Les supports web et la nécessité d’une présence en ligne

3.1.2 Diffuser profitablement
Si la production de contenus est redevenue, on l’a vu, le principal outil d’une stratégie d’adaptation au web, il n’en reste pas moins que le choix du mode de diffusion demeure une question centrale de la stratégie des groupes de presse sur internet. L’adaptation peut ainsi se faire en donnant un objectif différent à chaque support, dans une stratégie globale où internet ne serait qu’un élément aux côtés du papier, comme le montrent les évolutions récentes des stratégies de grands groupes médias (1). Certains vont cependant jusqu’à s’interdire le choix d’internet comme canal de diffusion dans une démarche dont on peut interroger la pertinence (2).
3.1.2.1 Cibler les supports
La fragmentation des audiences sur le web demande de la part des groupes de presse d’élaborer plusieurs stratégies de diffusion des contenus en fonction des supports disponibles. Pour reprendre les mots de Didier Quillot, directeur de Lagardère Active, « Le papier est un média qu’on savoure, qu’on déguste » (2007). Réciproquement, on en déduit qu’internet est un média plus rapide, qui n’offre pas la même utilité au consommateur. Dès lors, il devient logique d’attribuer des objectifs différents aux deux supports, cherchant à maximiser les bénéfices tirés des avantages concurrentiels du titre sur le web tout en conservant les missions traditionnelles du papier.
La mise en place de passerelles entre les rédactions web et papier donne la possibilité aux journalistes papier de donner la primeur de leurs informations au web s’ils détiennent une information avant leurs concurrents. Frédéric Sitterlé citait ainsi l’exemple de l’affaire Battisti, à l’occasion de laquelle un journaliste du Figaro a obtenu la nouvelle plusieurs heures avant sa diffusion par les agences, si bien que le site a été en mesure de la publier avant les autres, le journaliste pouvant alors travailler sur un papier de fond pour le lendemain. Il y a peu de temps encore, le journaliste aurait sans doute conservé l’information, en espérant qu’aucun de ses confrères n’ait vent de la nouvelle avant l’impression du journal.
La création de liens de proximité entre les deux supports peut se faire par le déplacement géographique des journalistes web, pouvant travailler pour le site au sein de la rédaction papier. Sans changer la structure organisationnelle du journal, une telle approche permet de nouer des ponts entre les deux versions et d’aider à la conversion des derniers récalcitrants tout en nouant des contacts qui faciliteront la transmission d’informations urgentes vers le site. Cette stratégie fonctionne au Figaro depuis mars, où les deux rédactions ont été rapprochées à la suite d’un changement de locaux, ainsi qu’au Soir.

■ **TÂCHE 1**
Dans le texte sur la presse et le web, quelle affaire Frédéric Sitterlé cite-t-il en exemple ?
■ **TÂCHE 2**
Prolongez le texte sur la presse et le web à partir de sa dernière phrase.

■ **JEU DE DONNÉES**

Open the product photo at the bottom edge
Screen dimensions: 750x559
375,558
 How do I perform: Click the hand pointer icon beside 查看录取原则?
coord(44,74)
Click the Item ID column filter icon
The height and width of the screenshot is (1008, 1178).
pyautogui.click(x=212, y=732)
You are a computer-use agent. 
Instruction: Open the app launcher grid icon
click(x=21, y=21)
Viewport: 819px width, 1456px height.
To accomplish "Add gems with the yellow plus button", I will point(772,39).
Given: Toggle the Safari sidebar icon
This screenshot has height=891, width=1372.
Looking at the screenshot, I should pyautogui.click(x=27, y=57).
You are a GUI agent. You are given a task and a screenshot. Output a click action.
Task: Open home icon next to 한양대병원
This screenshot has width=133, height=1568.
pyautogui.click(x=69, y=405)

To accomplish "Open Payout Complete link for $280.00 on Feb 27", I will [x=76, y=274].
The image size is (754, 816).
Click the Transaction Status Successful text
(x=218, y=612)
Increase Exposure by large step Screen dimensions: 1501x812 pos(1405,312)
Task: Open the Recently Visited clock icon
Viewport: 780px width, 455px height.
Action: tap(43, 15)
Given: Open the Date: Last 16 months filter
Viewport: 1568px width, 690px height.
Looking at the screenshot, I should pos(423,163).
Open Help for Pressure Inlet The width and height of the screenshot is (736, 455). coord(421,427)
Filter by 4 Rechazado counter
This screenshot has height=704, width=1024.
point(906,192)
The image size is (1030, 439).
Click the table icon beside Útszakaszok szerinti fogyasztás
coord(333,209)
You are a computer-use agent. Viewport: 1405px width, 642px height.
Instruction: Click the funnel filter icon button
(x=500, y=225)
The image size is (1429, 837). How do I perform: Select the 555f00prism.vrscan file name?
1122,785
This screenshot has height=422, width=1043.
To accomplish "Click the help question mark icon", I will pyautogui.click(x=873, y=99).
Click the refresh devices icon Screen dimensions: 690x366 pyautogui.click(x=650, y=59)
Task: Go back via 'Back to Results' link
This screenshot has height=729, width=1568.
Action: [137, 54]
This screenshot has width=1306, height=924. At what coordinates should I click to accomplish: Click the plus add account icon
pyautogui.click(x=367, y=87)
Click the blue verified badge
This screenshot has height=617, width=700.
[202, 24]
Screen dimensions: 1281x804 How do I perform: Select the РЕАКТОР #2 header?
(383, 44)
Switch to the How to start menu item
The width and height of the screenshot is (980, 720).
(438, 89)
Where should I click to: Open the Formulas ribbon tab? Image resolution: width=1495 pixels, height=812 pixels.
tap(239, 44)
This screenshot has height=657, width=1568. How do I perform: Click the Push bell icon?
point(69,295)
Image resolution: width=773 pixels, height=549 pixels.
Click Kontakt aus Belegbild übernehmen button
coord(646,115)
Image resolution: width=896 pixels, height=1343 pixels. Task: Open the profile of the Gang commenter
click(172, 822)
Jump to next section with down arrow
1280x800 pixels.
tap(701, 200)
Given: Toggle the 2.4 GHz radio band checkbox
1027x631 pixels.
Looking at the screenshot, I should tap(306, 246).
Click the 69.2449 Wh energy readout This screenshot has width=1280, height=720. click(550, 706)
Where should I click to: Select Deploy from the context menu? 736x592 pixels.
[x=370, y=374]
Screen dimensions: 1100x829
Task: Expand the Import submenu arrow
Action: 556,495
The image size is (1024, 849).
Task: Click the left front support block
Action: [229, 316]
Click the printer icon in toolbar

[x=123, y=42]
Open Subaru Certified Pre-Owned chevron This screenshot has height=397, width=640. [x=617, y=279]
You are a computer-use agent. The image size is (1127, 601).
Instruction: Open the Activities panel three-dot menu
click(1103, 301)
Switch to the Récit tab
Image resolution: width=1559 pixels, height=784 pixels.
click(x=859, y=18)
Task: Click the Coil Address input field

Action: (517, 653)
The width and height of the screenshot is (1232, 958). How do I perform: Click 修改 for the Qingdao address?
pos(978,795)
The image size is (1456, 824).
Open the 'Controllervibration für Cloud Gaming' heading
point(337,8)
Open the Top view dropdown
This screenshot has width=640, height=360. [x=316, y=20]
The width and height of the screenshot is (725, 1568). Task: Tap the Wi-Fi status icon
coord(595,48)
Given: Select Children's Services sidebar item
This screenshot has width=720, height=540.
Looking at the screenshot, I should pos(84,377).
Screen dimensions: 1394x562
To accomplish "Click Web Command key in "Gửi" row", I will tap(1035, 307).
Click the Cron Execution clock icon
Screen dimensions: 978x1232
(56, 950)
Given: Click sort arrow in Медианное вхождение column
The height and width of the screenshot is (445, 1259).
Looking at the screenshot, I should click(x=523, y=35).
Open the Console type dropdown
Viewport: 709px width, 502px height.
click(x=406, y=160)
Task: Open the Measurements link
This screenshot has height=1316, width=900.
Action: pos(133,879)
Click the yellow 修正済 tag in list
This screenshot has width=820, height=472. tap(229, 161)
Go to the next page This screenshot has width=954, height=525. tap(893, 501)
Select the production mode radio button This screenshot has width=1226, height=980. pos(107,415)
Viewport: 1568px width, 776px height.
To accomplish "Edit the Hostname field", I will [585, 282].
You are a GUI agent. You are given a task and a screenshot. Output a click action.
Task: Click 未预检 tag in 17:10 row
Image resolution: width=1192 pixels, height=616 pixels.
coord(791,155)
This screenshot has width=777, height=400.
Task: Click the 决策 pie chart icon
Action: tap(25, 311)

■ **RÉPONSE RÉDIGÉE 1**
L'affaire Battisti.

■ **RÉPONSE RÉDIGÉE 2**
Au-delà des problématiques de ressources humaines, la conservation des différences entre les supports web et papier justifie un branding séparé pour les deux versions. Bien que cette justification arrive le plus souvent à posteriori, un marketing séparé permettrait de mieux cibler et d’offrir une image plus appropriée aux contenus proposés. La grande majorité des marques d’actualité francophones se sont dédoublées en ouvrant leur site internet. Ils ont en effet pris soin de créer une identité particulière pour leur site, rajoutant le plus souvent un .fr à leur nom initial et en indiquant la provenance des contenus, divisés entre ceux écrits par la rédaction web et ceux rédigés par les journalistes papier. Cette démarche se rapproche de celle qu’à effectué le Nouvel Observateur, qui présente son site d’information en continu sous la marque nouvelobs.com En temps réel tout en continuant à publier l’hebdomadaire et ses contenus originaux sous la marque traditionnelle.
Une étude menée au Royaume-Uni à l’université de Bournemouth a enfin montré qu’une stratégie de missions différenciées entre web et print nécessitait des interactions entre les deux supports afin d’informer les lecteurs de l’un des avantages à consommer les contenus proposés sur l’autre (Berrigan, 2007b). Or aujourd’hui, cette relation reste à sens unique. Les éditeurs pressent les lecteurs de la version papier à visiter le site internet du titre en faisant plusieurs dizaines de références à la fin des articles et réservant des espaces publicitaires pour sa promotion. Les sites, en revanche, ne promeuvent pas la version papier ni ses contenus exclusifs (suppléments). La majorité des titres possédant aujourd’hui plus de consommateurs en ligne que sur papier, ils perdent là une possibilité de toucher une audience similaire à celle des lecteurs papier, quoique souvent plus jeune donc d’une plus grande valeur pour les annonceurs.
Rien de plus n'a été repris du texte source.